O redimensionamento de meu papel como dramaturgo levou-me a um feliz e fatal paradoxo: o texto, embora não seja o fundamento da dramaturgia, é historicamente elemento importantíssimo na dramaturgia ocidental. Bem, o texto, a escrita, pertence à categoria das coisas permanentes ou das coisas com tendência a permanecer. Costumo dizer que o diretor é o parceiro preferencial do dramaturgo em razão da semelhança do trabalho que os dois desenvolvem: a escrita "morta" do teatro, ou seja, uma escrita cênica e dramatúrgica cuja tendência é a estabilização. O ator, ao contrário, seria o fluxo vivo, o constante movimento, o processo contínuo de construir e reconstruir o personagem sem o qual sua arte morre. Esclareço que quando falo em escrita "morta" não quero dizer que esta seja uma escrita desprezível ou de menor valor. Ao contrário, a criação do dramaturgo e do diretor é tão essencial quanto à do ator para a construção do espetáculo teatral. Para mim, escrita "morta" é apenas uma escrita que tem um fim, um processo que chega a determinada geometria e, então, estabiliza. O processo de um ator, ao contrário, tem tendência a continuar indefinidamente, enquanto perdurar o espetáculo.

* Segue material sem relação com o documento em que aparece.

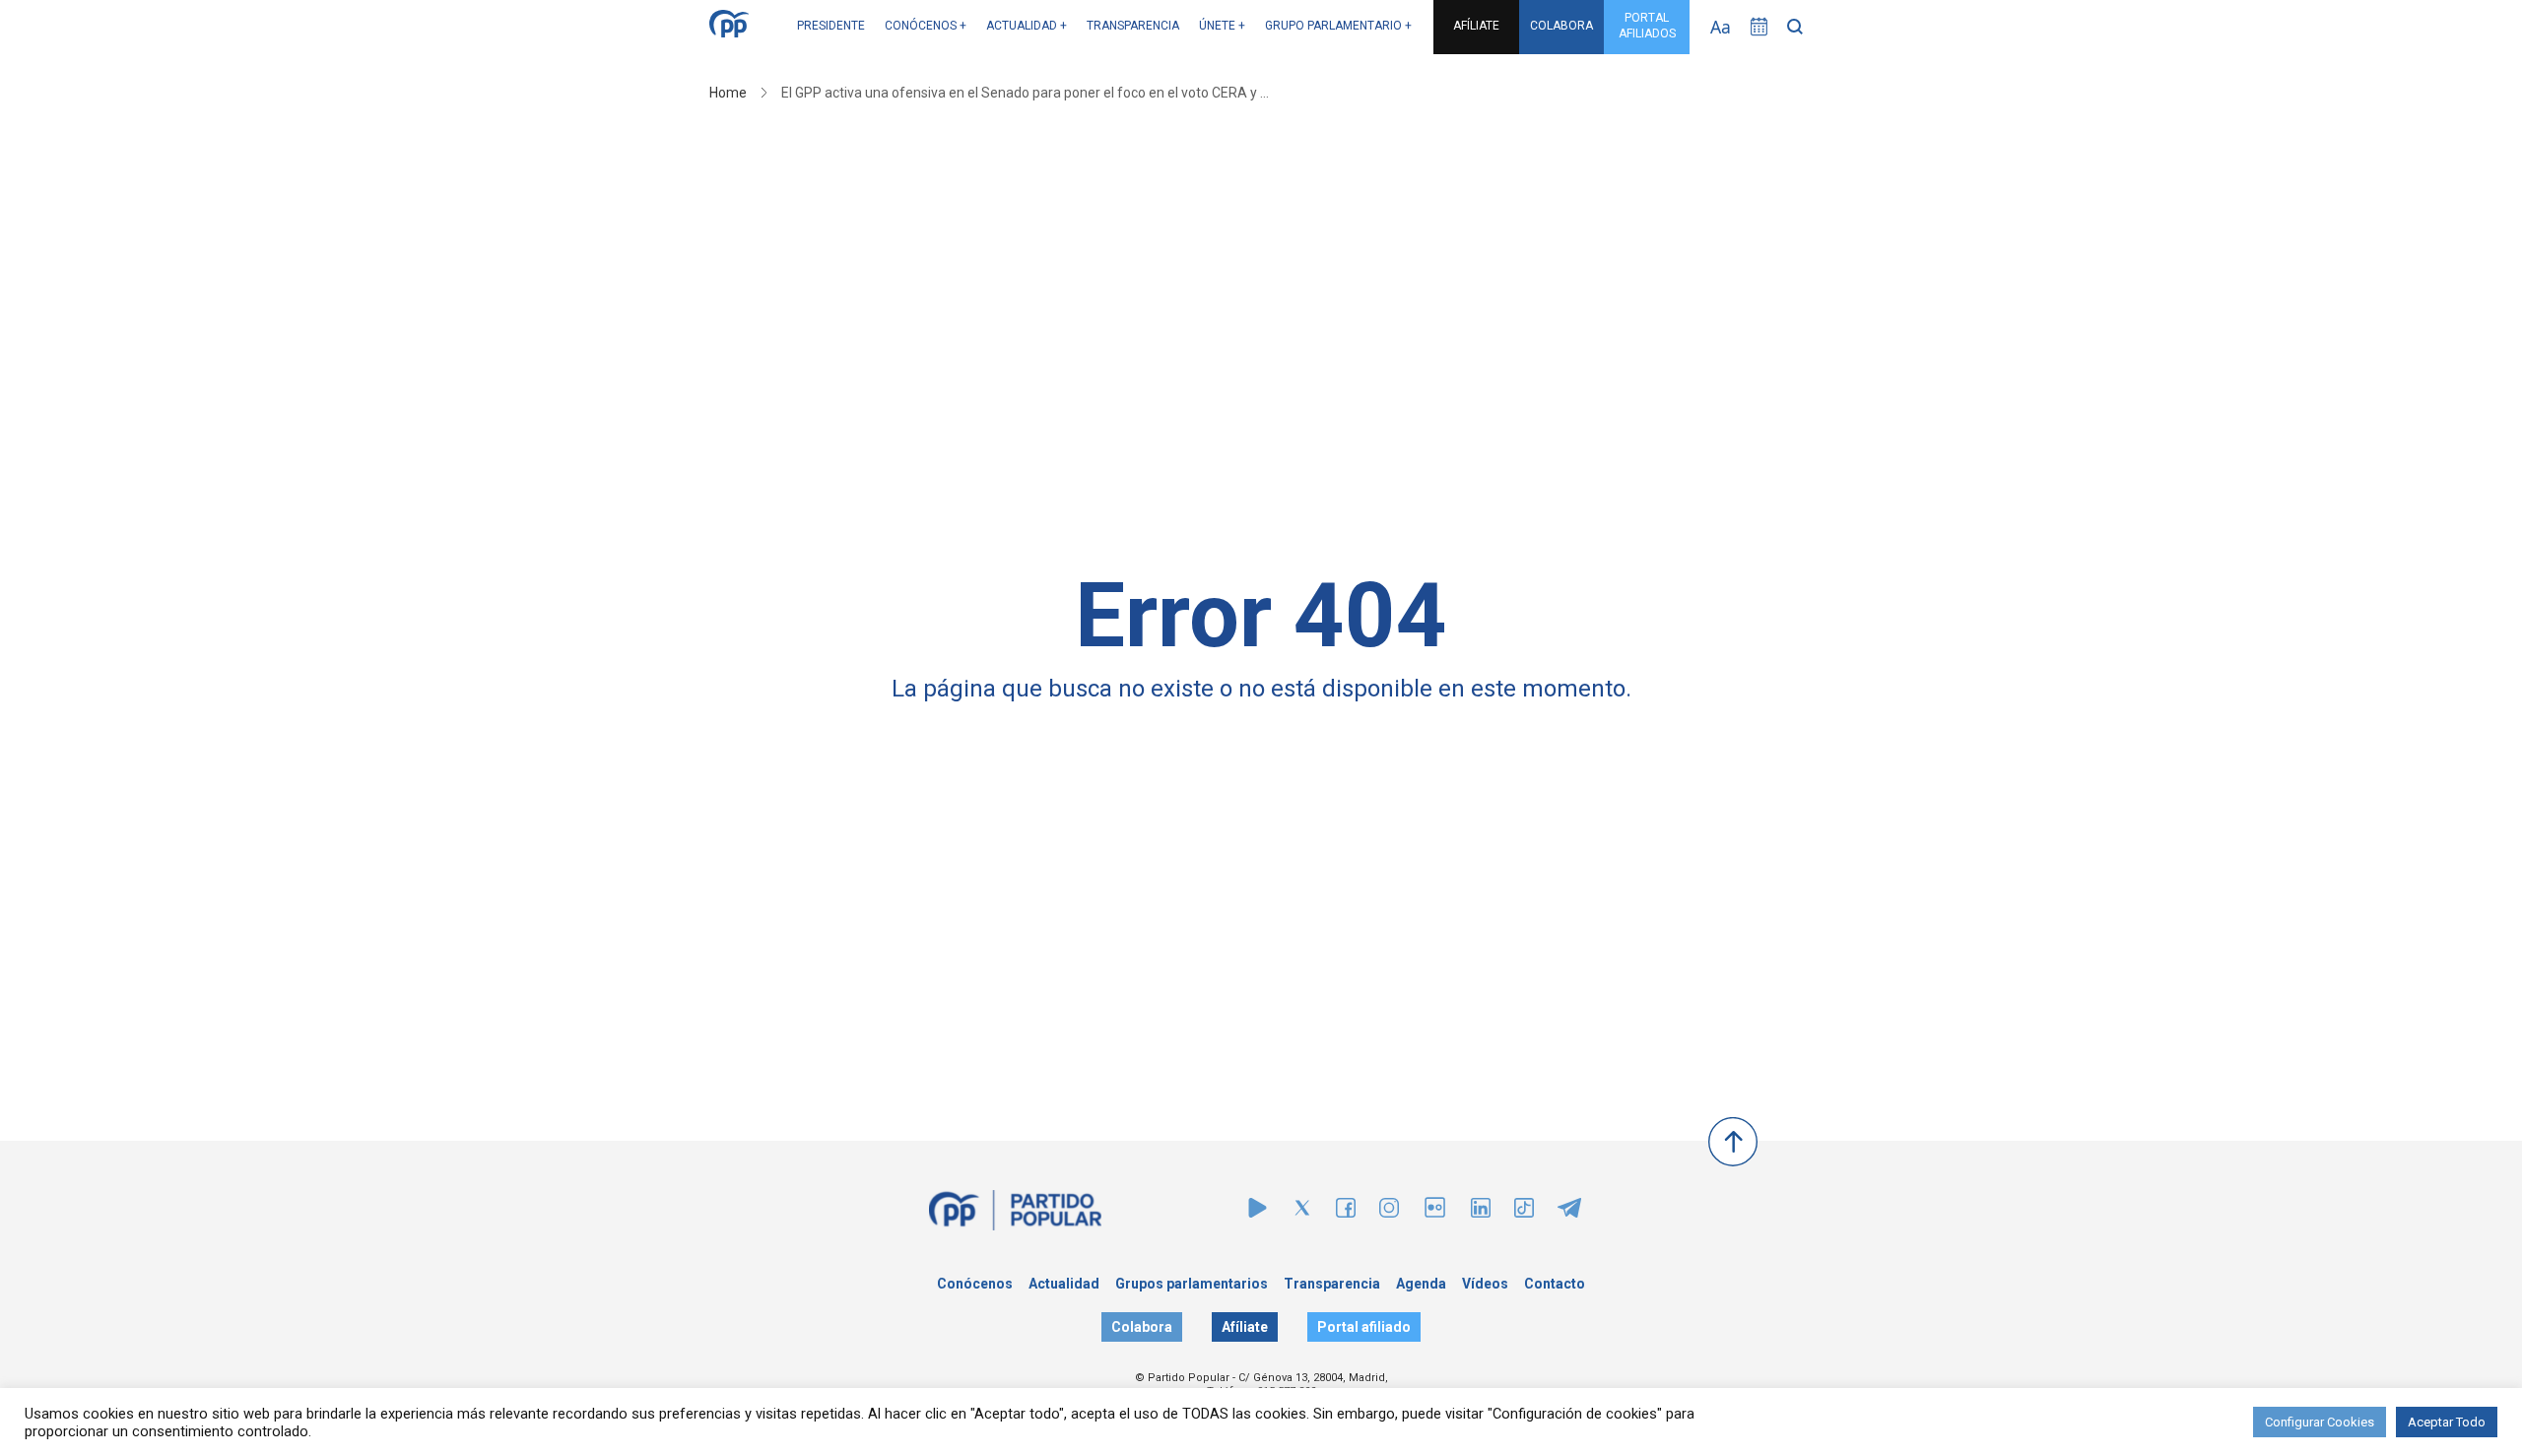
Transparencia (1332, 1283)
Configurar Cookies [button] (2319, 1422)
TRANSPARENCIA (1133, 26)
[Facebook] (1346, 1212)
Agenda (1421, 1283)
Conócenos (975, 1283)
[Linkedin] (1481, 1212)
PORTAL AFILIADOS (1647, 25)
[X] (1302, 1212)
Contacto (1554, 1283)
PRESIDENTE (831, 26)
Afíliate (1245, 1327)
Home (728, 92)
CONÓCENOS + (925, 26)
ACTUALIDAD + (1026, 26)
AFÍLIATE (1476, 26)
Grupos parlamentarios (1191, 1283)
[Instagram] (1389, 1212)
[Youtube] (1257, 1212)
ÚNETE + (1222, 26)
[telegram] (1569, 1212)
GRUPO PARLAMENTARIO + (1338, 26)
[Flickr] (1435, 1217)
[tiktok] (1524, 1212)
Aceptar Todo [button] (2447, 1422)
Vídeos (1485, 1283)
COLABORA (1561, 26)
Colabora (1141, 1327)
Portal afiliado (1364, 1327)
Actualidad (1064, 1283)
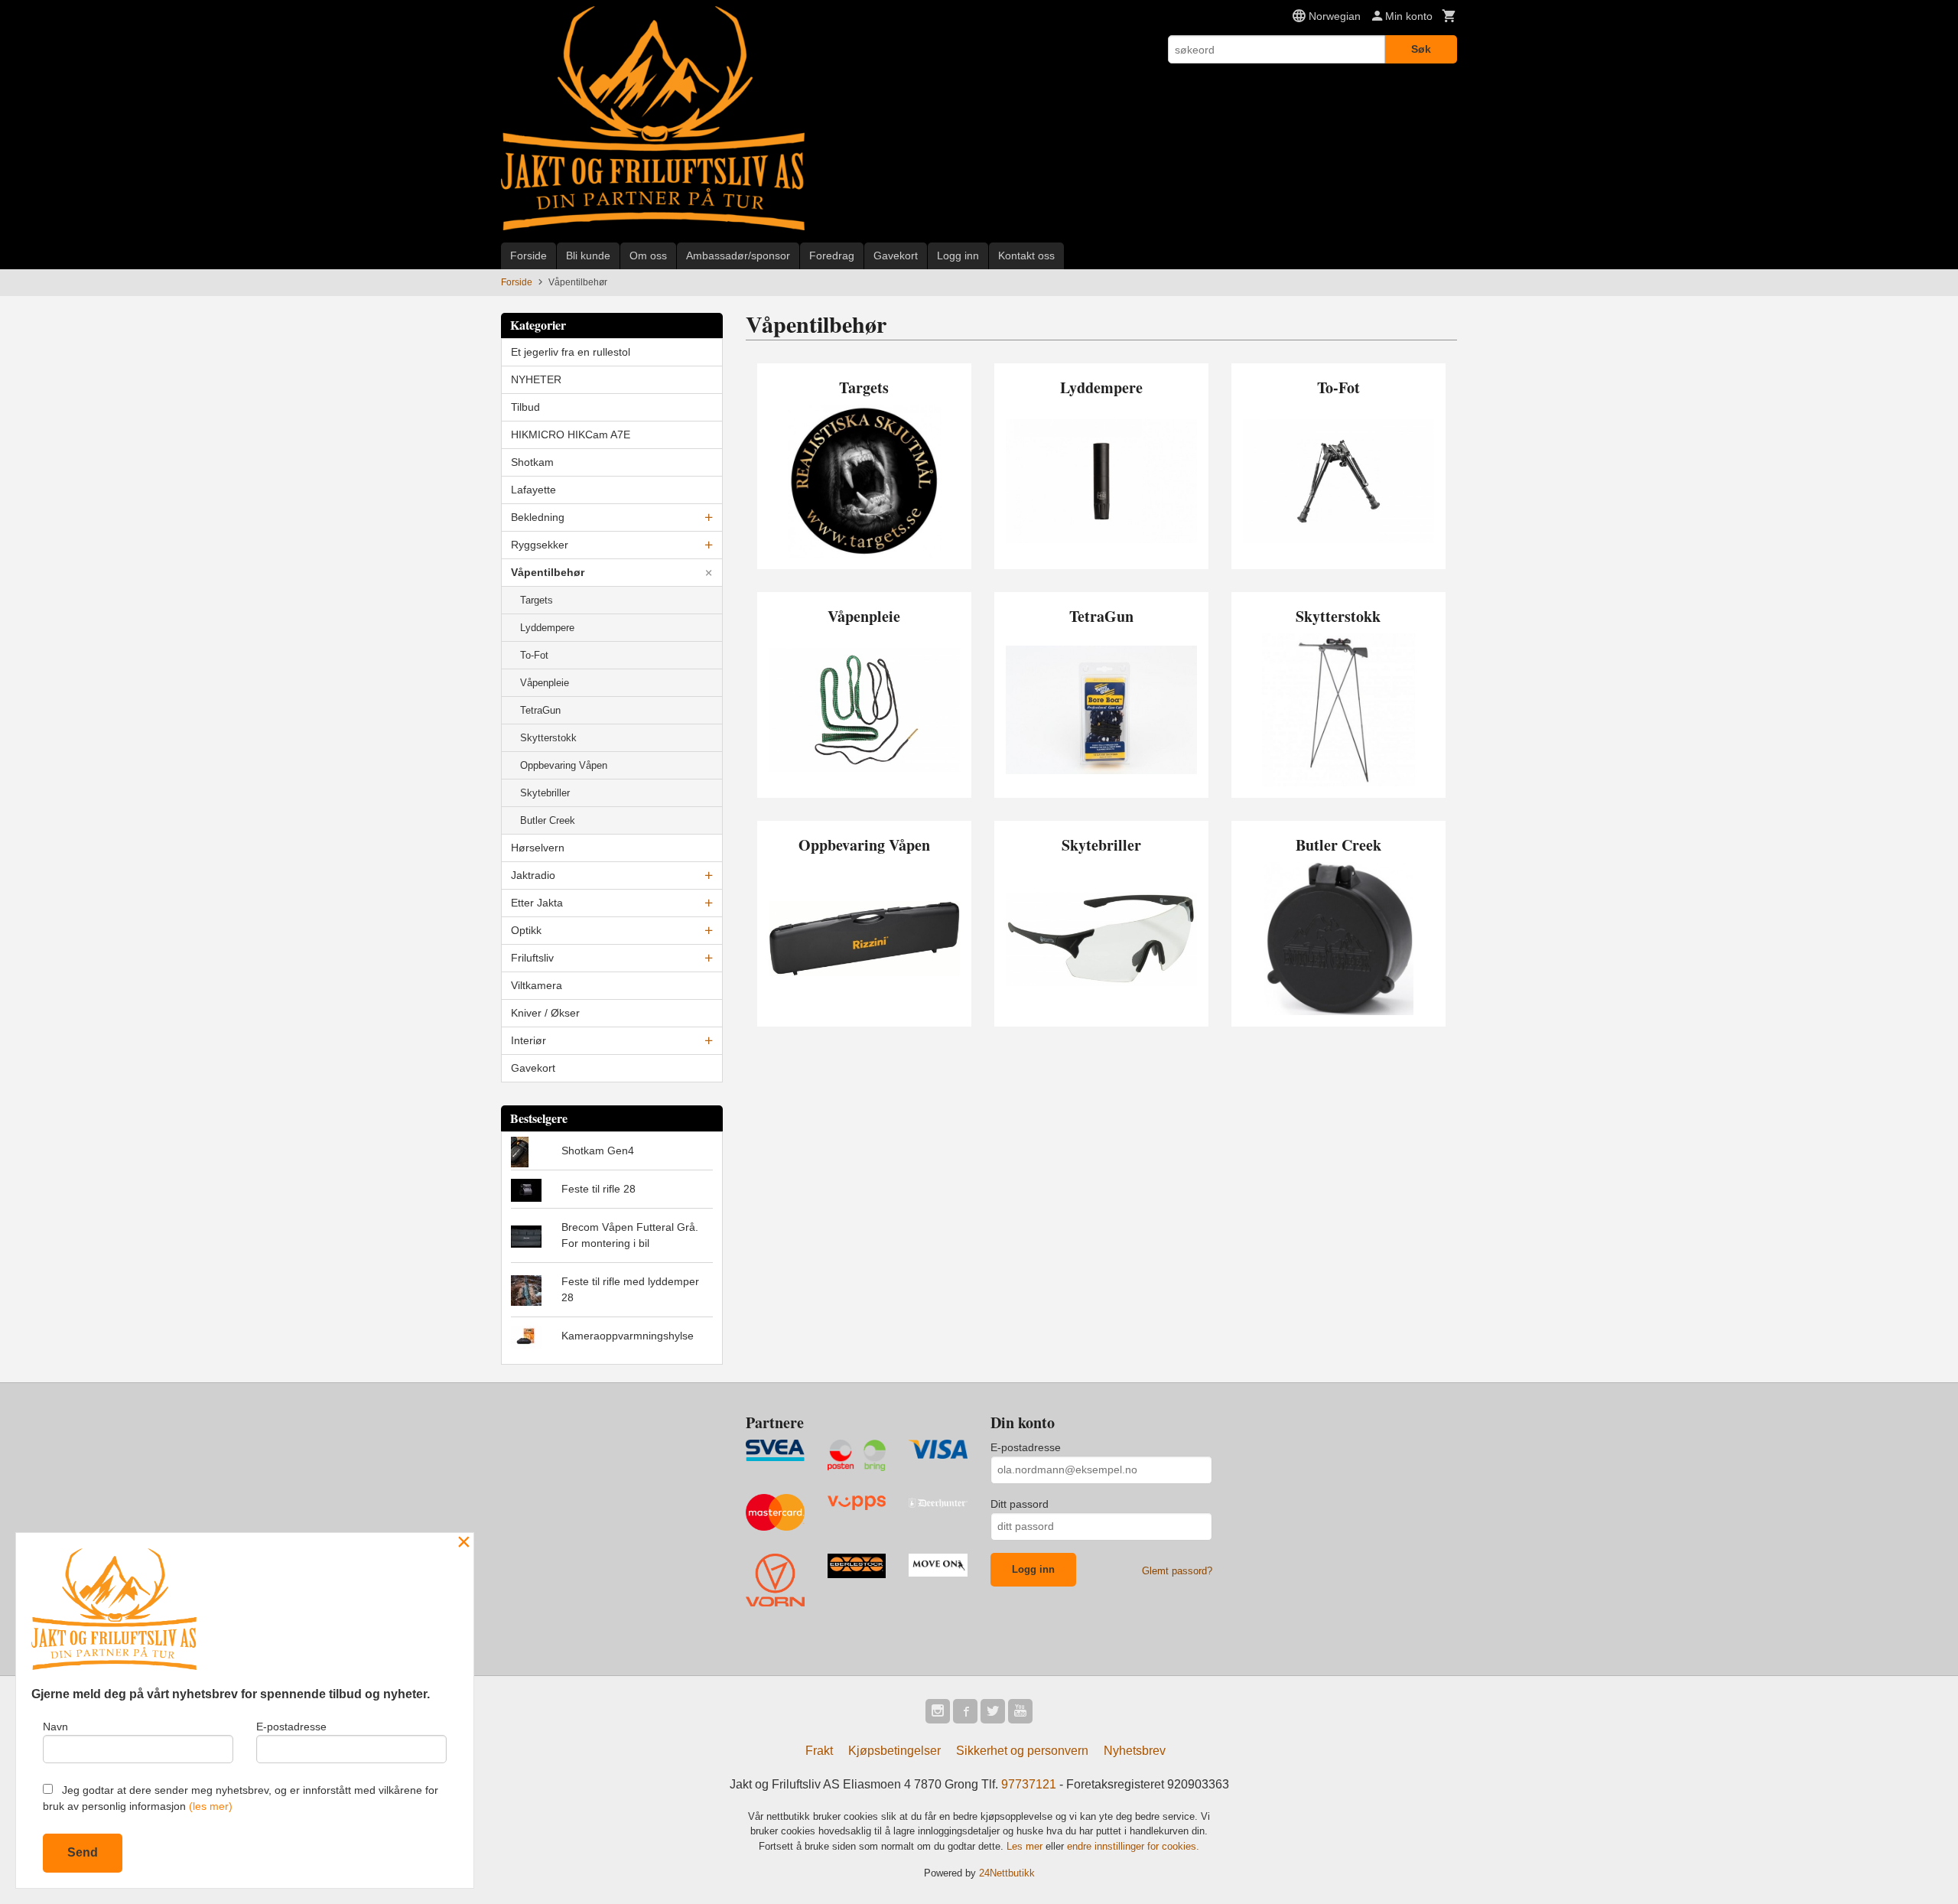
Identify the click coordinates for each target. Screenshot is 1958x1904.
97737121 (1028, 1784)
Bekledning (537, 517)
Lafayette (533, 489)
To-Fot (534, 655)
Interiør (528, 1040)
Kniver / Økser (545, 1013)
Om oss (648, 255)
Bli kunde (588, 255)
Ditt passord (1019, 1504)
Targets (536, 600)
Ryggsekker (539, 545)
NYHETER (536, 379)
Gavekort (895, 255)
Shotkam (532, 462)
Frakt (819, 1750)
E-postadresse (1025, 1447)
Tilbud (525, 407)
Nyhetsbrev (1135, 1750)
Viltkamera (536, 985)
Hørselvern (537, 847)
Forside (528, 255)
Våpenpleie (544, 682)
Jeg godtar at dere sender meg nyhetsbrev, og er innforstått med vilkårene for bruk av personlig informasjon (240, 1798)
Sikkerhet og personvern (1022, 1750)
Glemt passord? (1177, 1571)
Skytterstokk (548, 738)
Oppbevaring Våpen (563, 765)
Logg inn (958, 255)
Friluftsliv (532, 958)
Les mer (1026, 1846)
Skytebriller (545, 793)
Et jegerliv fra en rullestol (570, 352)
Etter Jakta (537, 903)
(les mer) (211, 1806)
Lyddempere (547, 627)
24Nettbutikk (1007, 1873)
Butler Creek (547, 820)
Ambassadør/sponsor (738, 255)
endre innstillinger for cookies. (1133, 1846)
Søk (1421, 49)
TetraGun (540, 710)
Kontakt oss (1026, 255)
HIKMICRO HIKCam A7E (570, 434)
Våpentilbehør (547, 572)
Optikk (526, 930)
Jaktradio (533, 875)
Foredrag (831, 255)
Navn (55, 1726)
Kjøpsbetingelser (894, 1750)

O paradoxo a que me referia pode ser colocado nos seguintes termos: como combinar a escritura dramatúrgica com uma arte que é feita para não perdurar, como o teatro, uma arte que tem a justa duração do tempo do espetáculo? Percebi, então, que devia deixar de ser escritor e que se um dramaturgo trabalha com elementos que também pertencem ao universo da literatura (ações, escrita, personagens) os objetivos dele são diferenciados e ele deve tornar-se um tipo peculiar de escritor. O suporte de seu pensamento e de sua arte não é o livro, mas o ator, e seu trabalho não se esgota na escrita (e no leitor) mas continua, fundindo-se ao trabalho de outros artistas. Pode parecer uma obviedade, talvez até seja, mas isso modifica profundamente a maneira de ver a própria arte. A arte teatral é arte efêmera e isso a diferencia e lhe agrega valor. A arte teatral dura o exato tempo de duração do espetáculo e após isso deverá ser refeita. É no fazer e no refazer que ela perdura, que permanece. Isso me levou a imaginar que os mestres do passado, a rigor, não escreveram textos, escreveram propostas de espetáculos que só se concretizaram com o necessário concurso de outros artistas. E que eles só permanecem porque a excelência de suas propostas é recriada em novos espetáculos através do tempo. É óbvio que esse raciocínio me levou a centrar meu trabalho como dramaturgo mais na arquitetura das ações, sua organização e seu ritmo do que em elementos menos importantes. Isso nos leva a um dos termos do título desta palestra: o efêmero. Mas logo percebi que simplesmente entender que dramaturgia é elemento de uma arte efêmera não era suficiente.


O encontro

Em 1986, em razão das comemorações do centenário de nascimento de Oswald de Andrade, escrevi a peça "O Rei do Brasil". Era uma tragicomédia cujo enredo versava sobre o conceito de antropofagia cultural e discutia a incapacidade ou, pelo menos, a dificuldade de nossa cultura em deglutir e assimilar os reais valores dos outros povos. Esperava, com esse trabalho, restabelecer ou aprofundar a discussão sobre o assunto. A peça estreou em São Paulo e passou praticamente despercebida. Verifiquei, um tanto frustrado, que o público não estava interessado naquele assunto, nem naquele debate, não entendia as referências culturais que eu colocara. E, no entanto, refleti, se o espetáculo tivesse sido encenado cinco anos antes, certamente a recepção seria outra. O público havia mudado, havia um novo segmento de platéia que estava indo ao teatro e tinha outros interesses.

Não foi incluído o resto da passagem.